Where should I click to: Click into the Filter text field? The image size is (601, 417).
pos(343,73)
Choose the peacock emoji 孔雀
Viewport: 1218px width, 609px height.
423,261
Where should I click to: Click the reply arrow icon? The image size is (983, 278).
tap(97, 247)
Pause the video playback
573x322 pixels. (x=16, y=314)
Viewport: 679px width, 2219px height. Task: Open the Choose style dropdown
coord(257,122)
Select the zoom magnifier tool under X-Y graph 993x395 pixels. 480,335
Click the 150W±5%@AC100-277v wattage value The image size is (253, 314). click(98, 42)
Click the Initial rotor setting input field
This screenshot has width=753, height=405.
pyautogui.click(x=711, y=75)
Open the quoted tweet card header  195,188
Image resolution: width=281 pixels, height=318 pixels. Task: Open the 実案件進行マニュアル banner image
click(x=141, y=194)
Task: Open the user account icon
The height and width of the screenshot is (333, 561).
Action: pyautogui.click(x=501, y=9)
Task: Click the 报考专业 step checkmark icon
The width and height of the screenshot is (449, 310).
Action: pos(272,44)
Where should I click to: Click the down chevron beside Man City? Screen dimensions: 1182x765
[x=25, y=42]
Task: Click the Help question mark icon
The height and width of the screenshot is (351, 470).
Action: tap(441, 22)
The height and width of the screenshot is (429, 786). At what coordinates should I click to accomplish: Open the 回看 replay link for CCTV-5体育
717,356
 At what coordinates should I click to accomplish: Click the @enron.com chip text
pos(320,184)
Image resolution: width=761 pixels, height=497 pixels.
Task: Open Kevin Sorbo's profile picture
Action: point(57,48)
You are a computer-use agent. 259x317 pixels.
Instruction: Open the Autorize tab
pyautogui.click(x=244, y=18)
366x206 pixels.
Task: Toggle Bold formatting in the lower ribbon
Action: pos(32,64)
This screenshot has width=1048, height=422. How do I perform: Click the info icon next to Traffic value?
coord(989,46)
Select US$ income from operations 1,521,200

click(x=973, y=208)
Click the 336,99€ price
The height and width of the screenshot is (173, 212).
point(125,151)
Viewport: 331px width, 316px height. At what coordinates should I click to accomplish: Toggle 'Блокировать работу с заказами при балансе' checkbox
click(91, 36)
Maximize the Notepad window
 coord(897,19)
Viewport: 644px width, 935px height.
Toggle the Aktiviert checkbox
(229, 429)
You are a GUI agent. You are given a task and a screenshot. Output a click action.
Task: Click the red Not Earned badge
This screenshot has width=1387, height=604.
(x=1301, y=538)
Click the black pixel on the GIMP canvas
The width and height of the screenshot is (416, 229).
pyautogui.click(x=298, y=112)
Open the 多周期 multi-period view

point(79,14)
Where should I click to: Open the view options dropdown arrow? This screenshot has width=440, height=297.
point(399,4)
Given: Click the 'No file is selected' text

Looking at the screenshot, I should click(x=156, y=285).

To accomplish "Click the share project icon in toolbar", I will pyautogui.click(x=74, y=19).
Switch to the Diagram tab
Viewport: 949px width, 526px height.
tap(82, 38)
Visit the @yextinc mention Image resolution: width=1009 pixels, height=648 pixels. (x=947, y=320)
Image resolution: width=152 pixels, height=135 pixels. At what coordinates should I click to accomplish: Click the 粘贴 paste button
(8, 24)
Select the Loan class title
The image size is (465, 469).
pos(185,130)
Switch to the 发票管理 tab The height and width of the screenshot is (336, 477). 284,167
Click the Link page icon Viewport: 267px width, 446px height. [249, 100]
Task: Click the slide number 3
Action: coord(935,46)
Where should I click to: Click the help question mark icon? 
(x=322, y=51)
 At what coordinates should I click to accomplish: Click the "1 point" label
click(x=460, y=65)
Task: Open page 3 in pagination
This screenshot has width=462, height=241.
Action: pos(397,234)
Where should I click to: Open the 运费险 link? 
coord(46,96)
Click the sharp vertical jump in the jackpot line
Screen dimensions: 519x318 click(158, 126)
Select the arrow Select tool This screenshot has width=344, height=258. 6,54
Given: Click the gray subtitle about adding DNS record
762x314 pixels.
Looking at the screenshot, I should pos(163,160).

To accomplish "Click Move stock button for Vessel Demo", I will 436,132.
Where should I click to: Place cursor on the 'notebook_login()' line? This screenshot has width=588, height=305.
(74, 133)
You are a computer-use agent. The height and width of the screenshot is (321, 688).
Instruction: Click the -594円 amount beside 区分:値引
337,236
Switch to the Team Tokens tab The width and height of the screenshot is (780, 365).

# # # # # # #

*What you should do:*
Scan the listing and copy every line where the string "Switch" shows up.

*Answer section:*
Switch to the Diagram tab
Switch to the 发票管理 tab The height and width of the screenshot is (336, 477). 284,167
Switch to the Team Tokens tab The width and height of the screenshot is (780, 365).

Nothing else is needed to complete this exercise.